Sometimes I play this game I like to call “Ask the Atheist.” It always starts the same.
A former church member, or friend of a friend, or acquaintance writes me about how they had heard I was an atheist, and they always wanted to question an atheist. I don’t mind. About three years ago, I would have been doing the same. Surprised, questioning, curious, and a bit fascinated to actually talk to a real, live, honest-to-goodness atheist.
Like finding that proverbial pot of gold at the end of the rainbow. We always heard of such things, just never have seen any. Invariably, one of the first questions is, “Do you mind talking about God?” It’s not very nice, but I admit I always chuckle when I read this. I blog in two places about God. I read resources every day on the issue of theism. I have debated on four or five specific forums about God. I read the Bible every single day. Mind? Not at all.
And then a few questions. The usual suspects:
“How can you believe the earth came about by pure chance?”
“What keeps you from doing whatever you want?”
“How do you get around prophecy fulfillment?”
“Since there are no proofs against God, aren’t you an agnostic?”
“Science has been wrong before, how can you rely upon the scientific method?”
“What would it take for you to believe in God again?”
Again, I don’t mind. While I have addressed these issues before, (and really should keep a file with stock answers, but don’t) I enjoy replying to each particular individual’s question or need. Being me, I tend to write long responses. They write a few paragraphs, it seems I write 6 pages! There is just so much to talk about in this realm; it is hard for me to feel I have adequately covered the ground with just a few sentences.
I have started to change my tactic, and write a bit shorter, but it always feels insufficient and a bit lackluster.
I get maybe one follow-up letter, my personal record is a total of three letters, and then it stops. Another round of “Ask the Atheist” is over.
I wonder what I did wrong. Did I provide the wrong answers? One specific participant seemed quite insistent that I had unresolved sin that was simply dying to burst out of me, and the only remnant of a restraint was this pesky belief in a God, so I discarded it to act out my wildest excursions.
The problem being, I couldn’t, for the life of me, figure out what this particular sin was, nor why a belief in God would restrain me.
Perhaps the person thinks I just never heard of their brand of theism, or haven’t studied the Bible, or was uniformed. And, upon receiving my answers, becomes satisfied that I have made an informed decision. (They never say that, though.)
Or maybe they hope to re-convert me. That no one else has ever introduced me to the brilliant argument of “Lord, Liar or Lunatic” and upon reading it, will abandon my atheistic ways.
Or do they think that I am angry at God? That my long responses are simply excuses for pent-up rage against something that God must have done that nobody (including myself) knows about?
Whatever the reason, the game always ends the same—an abrupt stop to my letters. No reason why. No follow-up. Nothing.
And I always wonder why.

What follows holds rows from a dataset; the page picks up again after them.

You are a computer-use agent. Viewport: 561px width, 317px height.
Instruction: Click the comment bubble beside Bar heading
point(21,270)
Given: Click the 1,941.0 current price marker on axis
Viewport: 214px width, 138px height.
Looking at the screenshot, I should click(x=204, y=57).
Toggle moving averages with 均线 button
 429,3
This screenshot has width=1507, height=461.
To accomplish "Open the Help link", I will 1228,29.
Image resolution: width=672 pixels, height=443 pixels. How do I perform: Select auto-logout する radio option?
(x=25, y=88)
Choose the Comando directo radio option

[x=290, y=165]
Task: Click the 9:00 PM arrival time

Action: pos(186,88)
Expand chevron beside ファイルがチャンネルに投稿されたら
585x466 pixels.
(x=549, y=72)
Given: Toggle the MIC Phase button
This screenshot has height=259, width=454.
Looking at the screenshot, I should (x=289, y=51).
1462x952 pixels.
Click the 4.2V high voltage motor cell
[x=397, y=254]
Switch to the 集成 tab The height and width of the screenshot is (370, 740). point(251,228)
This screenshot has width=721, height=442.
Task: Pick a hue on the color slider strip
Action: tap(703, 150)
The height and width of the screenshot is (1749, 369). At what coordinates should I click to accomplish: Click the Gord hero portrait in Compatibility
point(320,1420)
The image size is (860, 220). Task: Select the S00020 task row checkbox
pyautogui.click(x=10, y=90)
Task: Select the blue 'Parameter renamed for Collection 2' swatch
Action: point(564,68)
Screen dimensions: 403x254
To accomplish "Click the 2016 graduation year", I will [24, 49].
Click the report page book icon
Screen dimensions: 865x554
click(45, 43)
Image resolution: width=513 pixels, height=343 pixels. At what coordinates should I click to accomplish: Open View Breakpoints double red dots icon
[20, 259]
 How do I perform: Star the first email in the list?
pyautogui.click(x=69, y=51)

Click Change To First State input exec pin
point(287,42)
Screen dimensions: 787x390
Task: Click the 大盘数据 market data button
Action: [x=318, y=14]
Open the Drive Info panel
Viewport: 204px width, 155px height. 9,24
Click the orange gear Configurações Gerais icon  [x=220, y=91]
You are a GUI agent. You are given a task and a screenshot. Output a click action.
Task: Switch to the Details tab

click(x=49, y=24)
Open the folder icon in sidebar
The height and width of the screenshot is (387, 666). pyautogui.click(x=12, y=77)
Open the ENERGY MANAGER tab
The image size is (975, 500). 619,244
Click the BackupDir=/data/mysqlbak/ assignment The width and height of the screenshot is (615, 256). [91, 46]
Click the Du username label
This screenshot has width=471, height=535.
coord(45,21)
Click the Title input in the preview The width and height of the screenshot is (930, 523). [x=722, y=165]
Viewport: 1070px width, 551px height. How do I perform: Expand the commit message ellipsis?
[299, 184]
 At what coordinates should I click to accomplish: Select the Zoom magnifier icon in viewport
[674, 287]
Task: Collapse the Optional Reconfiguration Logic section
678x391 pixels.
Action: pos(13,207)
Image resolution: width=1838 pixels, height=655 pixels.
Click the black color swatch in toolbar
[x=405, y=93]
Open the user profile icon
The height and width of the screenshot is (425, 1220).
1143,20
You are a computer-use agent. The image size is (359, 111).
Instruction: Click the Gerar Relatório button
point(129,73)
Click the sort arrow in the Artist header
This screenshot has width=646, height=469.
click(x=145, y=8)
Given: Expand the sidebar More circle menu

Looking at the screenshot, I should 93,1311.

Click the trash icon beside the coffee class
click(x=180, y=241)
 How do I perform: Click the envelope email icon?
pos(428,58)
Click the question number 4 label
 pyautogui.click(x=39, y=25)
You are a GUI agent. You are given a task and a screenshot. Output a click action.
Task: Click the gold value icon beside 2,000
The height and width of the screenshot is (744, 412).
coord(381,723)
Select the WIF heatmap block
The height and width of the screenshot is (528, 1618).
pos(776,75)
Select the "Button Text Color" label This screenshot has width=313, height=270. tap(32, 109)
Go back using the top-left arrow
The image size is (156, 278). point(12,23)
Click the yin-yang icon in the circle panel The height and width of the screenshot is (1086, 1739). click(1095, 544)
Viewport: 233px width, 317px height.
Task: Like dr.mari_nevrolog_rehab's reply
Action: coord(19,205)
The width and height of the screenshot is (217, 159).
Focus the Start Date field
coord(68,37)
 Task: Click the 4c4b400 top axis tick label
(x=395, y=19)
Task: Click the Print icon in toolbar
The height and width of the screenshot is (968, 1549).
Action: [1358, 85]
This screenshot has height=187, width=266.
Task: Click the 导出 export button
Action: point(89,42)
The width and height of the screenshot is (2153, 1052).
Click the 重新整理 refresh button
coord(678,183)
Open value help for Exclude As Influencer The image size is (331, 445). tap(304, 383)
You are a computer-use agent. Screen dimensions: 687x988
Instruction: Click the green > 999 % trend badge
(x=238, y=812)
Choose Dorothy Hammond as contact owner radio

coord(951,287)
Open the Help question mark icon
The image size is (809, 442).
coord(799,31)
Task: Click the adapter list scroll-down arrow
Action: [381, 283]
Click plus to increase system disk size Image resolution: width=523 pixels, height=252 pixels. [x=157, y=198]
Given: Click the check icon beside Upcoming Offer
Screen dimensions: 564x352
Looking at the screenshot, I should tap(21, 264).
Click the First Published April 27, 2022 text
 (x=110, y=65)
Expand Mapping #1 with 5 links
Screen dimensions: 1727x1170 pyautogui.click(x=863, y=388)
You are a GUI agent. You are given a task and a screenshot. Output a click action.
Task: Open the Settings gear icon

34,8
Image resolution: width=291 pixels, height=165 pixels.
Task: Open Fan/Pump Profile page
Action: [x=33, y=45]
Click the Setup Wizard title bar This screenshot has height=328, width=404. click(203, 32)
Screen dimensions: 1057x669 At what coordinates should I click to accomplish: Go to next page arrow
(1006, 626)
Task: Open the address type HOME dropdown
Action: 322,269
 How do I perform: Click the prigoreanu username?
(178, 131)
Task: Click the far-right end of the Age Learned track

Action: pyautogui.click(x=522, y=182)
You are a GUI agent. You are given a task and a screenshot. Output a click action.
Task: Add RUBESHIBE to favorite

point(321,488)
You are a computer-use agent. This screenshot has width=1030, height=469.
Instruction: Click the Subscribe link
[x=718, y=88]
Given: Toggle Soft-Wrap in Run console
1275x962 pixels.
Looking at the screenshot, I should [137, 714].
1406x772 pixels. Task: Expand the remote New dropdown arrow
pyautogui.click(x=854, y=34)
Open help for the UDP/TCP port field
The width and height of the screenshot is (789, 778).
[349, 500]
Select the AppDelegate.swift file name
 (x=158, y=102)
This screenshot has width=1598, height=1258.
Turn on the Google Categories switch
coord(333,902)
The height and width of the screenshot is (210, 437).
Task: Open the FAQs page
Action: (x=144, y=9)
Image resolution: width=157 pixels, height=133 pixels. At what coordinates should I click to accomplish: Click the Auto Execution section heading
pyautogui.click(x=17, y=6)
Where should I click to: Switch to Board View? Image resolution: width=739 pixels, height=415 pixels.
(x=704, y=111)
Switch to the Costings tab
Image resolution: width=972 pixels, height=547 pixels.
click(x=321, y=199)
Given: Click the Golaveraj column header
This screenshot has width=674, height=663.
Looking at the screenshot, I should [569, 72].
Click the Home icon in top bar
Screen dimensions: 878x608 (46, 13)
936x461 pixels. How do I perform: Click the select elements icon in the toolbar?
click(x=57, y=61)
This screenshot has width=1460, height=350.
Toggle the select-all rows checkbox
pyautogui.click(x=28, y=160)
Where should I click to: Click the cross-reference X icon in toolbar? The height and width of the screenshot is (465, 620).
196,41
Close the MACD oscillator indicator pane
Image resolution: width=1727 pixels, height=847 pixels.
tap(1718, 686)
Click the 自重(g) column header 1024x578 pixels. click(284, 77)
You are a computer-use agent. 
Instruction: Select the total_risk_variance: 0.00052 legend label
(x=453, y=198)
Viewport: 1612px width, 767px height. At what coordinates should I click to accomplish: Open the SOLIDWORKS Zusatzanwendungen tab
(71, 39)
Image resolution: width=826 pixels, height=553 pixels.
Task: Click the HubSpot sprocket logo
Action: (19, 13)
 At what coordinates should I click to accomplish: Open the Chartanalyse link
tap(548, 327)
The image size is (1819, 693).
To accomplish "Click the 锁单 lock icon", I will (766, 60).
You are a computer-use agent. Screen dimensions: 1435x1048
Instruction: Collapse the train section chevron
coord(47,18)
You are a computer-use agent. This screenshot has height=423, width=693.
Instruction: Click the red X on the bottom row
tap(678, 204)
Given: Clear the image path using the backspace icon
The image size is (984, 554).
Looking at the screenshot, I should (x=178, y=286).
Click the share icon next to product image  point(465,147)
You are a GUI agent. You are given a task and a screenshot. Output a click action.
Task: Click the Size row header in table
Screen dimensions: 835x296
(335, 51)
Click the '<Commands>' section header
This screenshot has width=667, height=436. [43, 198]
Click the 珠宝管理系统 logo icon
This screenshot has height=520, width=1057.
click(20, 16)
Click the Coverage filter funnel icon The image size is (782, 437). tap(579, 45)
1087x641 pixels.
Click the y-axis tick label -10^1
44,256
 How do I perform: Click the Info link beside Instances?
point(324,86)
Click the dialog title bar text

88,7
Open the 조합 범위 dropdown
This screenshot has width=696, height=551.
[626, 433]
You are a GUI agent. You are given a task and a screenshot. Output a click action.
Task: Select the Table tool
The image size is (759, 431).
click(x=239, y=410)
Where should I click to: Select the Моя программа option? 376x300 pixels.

The closest I came to figuring out why, is one person told my wife they think I “protest too much” and the fact that I was still going to church meant I was still looking for God. But even he never got back to me. If I was still looking for a God, it apparently wasn’t his job to show me.
Is it that I write too much? Should I write less? But then it wouldn’t be me responding. Should I be more careful about the errors of Christianity? I do try and temper it with a bit of humor, or a light story, or an example. It may be that Christianity is seen so deadly serious, that my approach is taken as disrespect or mocking.
It is hard. There is no god. The Bible is not divine. And while I am ever mindful that my correspondent believes in these things, there are times it is difficult to converse with that same level of belief in the forefront of my mind.
Do I present issues and responses that are scary to them? That they would prefer to not even read it, even to the point of leaving their curiosity about atheism unsatisfied?
What ever the reason, I find myself once again, at the end of another round of “Ask the Atheist.” And I find myself, once again, wondering why.